Sex allocation in hermaphrodites with partial overlap in male/female resource inputs

Abstract

In most plants individuals function as both male and female parents (hermaphrodite, monoecious) rather than as separate sexes (dioecious). Charnov et al. (1976) suggested that hermaphroditism would be favored over dioecy when reproduction through pollen and seed occurred at different times during a season or required different resources, because an hermaphrodite could make use of resources not available to an individual of a single sex. Here we use resource allocation models and the tools of mathematical game theory to explore these ideas explicitly.
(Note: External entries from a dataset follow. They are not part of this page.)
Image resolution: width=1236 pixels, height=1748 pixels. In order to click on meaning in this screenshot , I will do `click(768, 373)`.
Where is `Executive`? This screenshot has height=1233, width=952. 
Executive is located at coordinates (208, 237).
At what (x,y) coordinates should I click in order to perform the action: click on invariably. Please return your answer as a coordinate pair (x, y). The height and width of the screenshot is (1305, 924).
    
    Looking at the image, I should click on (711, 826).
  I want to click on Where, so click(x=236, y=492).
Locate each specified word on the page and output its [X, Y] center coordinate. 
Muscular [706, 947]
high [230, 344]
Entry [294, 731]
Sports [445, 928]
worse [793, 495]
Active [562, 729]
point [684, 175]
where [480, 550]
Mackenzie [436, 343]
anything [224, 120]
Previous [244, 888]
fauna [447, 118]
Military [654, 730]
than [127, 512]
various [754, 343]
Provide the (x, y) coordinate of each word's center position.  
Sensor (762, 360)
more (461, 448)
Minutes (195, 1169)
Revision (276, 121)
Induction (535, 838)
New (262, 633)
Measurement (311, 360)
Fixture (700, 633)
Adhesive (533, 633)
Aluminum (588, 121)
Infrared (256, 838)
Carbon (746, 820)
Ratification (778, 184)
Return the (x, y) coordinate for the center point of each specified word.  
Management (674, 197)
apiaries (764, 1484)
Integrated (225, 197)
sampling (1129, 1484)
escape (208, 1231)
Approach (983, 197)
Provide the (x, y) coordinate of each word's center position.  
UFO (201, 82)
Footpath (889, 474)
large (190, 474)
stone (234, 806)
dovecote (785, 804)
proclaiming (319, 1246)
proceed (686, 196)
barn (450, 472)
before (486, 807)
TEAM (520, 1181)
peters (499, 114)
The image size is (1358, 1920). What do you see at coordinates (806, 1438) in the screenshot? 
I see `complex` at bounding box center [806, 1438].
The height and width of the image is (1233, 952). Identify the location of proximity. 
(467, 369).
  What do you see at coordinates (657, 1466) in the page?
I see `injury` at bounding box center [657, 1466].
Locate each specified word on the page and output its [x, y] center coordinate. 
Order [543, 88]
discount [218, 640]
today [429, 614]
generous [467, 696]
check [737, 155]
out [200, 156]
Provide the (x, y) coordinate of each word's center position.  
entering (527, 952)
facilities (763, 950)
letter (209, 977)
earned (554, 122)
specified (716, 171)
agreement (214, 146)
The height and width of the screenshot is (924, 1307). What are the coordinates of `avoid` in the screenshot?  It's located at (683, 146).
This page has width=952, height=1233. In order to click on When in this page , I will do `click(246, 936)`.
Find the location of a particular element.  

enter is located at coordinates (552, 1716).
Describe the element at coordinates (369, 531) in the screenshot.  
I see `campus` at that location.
Model 1 considers a plant in which pollen and ovule production and pollination take place early in the reproductive season, followed by a period of seed and fruit maturation. We show that when differential timing of sex function translates into differences in the resource pools available to pollen and seed, hermaphroditism is indeed the optimal breeding system in that it is evolutionarily stable to invasion by individuals of a single sex. We determine the optimal allocation of resources to the two sex functions, and show that when seeds are costly relative to ovules the ratio of investment to male vs female functions will be female biased. This is often the case in plants. We discuss the importance of differential timing of sex functions in annuals and perennials. In Model 2, we show that if the constituents of pollen and seed differ in two (or more) limiting resources, hermaphroditism is again favored. To date, there is little evidence that pollen and seeds differ in their biochemical composition but few studies have addressed this point.